Scalable and Certifiable Graph Unlearning: Overcoming the Approximation Error Barrier
Lu Yi, Zhewei Wei

TL;DR
This paper introduces ScaleGUN, a scalable method for certified graph unlearning on billion-edge graphs, significantly reducing unlearning time while maintaining strong privacy guarantees.
Contribution
ScaleGUN is the first approach to enable certified graph unlearning on billion-edge graphs by integrating approximate graph propagation, balancing scalability and certification guarantees.
Findings
Achieves certified unlearning on billion-edge graphs in seconds.

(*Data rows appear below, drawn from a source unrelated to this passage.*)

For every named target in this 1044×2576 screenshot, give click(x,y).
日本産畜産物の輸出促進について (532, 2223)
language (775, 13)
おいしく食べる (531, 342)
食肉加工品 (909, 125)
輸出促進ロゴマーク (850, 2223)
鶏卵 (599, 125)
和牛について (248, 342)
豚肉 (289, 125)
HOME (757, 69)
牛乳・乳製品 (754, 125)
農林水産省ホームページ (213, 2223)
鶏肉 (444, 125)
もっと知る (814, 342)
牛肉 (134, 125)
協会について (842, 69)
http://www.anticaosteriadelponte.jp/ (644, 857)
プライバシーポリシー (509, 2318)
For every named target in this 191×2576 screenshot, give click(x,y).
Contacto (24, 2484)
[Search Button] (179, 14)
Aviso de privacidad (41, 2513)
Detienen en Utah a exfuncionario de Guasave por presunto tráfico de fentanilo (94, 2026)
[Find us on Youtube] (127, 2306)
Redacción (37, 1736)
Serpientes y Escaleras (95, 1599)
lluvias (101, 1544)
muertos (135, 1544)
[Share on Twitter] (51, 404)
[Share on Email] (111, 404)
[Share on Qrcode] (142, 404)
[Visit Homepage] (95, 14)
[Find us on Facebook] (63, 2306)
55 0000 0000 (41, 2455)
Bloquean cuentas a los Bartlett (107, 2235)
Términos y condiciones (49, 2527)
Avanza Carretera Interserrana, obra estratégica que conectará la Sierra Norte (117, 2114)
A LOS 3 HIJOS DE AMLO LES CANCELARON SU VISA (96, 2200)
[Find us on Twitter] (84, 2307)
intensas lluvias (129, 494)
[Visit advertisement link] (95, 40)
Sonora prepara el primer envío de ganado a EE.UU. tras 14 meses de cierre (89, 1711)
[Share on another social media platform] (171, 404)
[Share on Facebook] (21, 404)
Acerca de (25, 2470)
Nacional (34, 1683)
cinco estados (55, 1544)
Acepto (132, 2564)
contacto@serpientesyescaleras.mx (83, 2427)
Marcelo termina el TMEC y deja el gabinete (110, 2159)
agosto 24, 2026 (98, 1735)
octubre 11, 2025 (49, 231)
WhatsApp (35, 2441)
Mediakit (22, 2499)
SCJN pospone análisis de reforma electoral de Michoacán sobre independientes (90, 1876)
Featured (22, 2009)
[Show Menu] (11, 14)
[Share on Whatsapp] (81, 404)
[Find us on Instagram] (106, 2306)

Reduces unlearning time from hours to seconds compared to retraining.
Maintains certified guarantees despite using approximate propagation.
Abstract
Graph unlearning has emerged as a pivotal research area for ensuring privacy protection, given the widespread adoption of Graph Neural Networks (GNNs) in applications involving sensitive user data. Among existing studies, certified graph unlearning is distinguished by providing robust privacy guarantees. However, current certified graph unlearning methods are impractical for large-scale graphs because they necessitate the costly re-computation of graph propagation for each unlearning request. Although numerous scalable techniques have been developed to accelerate graph propagation for GNNs, their integration into certified graph unlearning remains uncertain as these scalable approaches introduce approximation errors into node embeddings. In contrast, certified graph unlearning demands bounded model error on exact node embeddings to maintain its certified guarantee. To address this…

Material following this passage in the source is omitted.